We turn to the law on misapplication of bank funds. It is well established that “[a] reckless disregard by a bank official of his bank’s interest is sufficient to establish the requisite intent to defraud.” United States v. Larson, 581 F.2d 664, 667 (7th Cir.1980) (citations omitted); see United States v. Fusaro, 708 F.2d 17 at 21 (1st Cir.1983); United States v. Krepps, 605 F.2d 101, 104-05 (3d Cir.1979); see also United States v. Killian, 541 F.2d 1156, 1159-60 (5th Cir.1976) (evil desire or motive to cause injury not required). It has also been consistently held that the probability of repayment is not legally significant. United States v. Southers, 583 F.2d 1302, 1305 (5th Cir.1978); United States v. Foster, 566 F.2d 1045, 1053 (5th Cir.1977), cert. denied, 435 U.S. 917, 98 S.Ct. 1473, 55 L.Ed.2d 509 (1978); United States v. Tidwell, 559 F.2d 262, 266-67 (5th Cir.1977), cert. denied, 435 U.S. 942, 98 S.Ct. 1520, 55 L.Ed.2d 538 (1978); United States v. Acree, 466 F.2d 1114, 1118 (10th Cir.1972), cert. denied, 410 U.S. 913, 93 S.Ct. 962, 35 L.Ed.2d 278 (1973); Golden v. United States, 318 F.2d 357, 361 (1st Cir.1963).

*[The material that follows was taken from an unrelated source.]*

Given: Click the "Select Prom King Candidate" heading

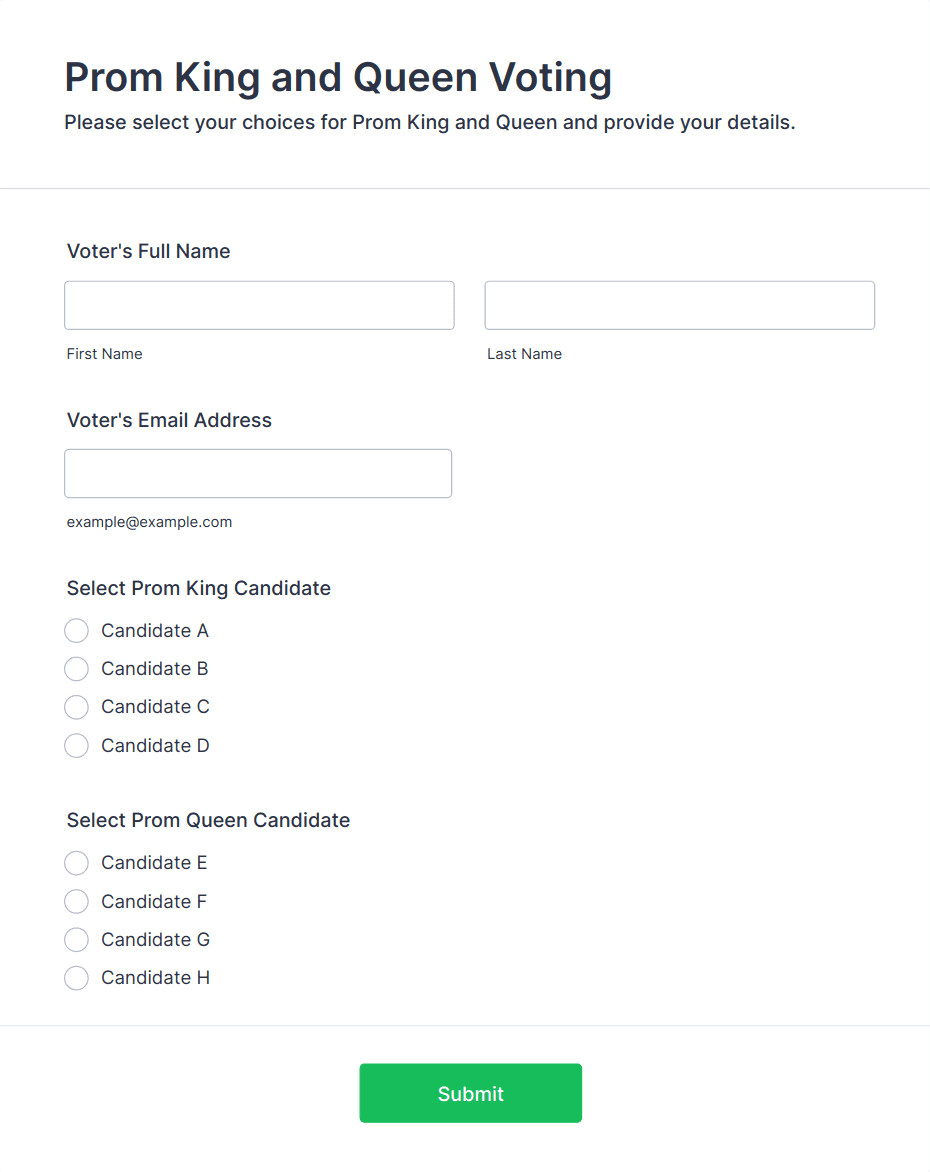Looking at the screenshot, I should click(198, 588).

With these legal principles as a framework we review the evidence and all legitimate inferences to be drawn from it in the light most favorable to the government. United States v. Winter, 663 F.2d 1120, 1127 (1st Cir.1981).

The question on the conspiracy count conviction is whether there was sufficient evidence to establish a conspiracy between defendant and Manning (the bank official) or between defendant, Manning and Kattar to misapply bank funds.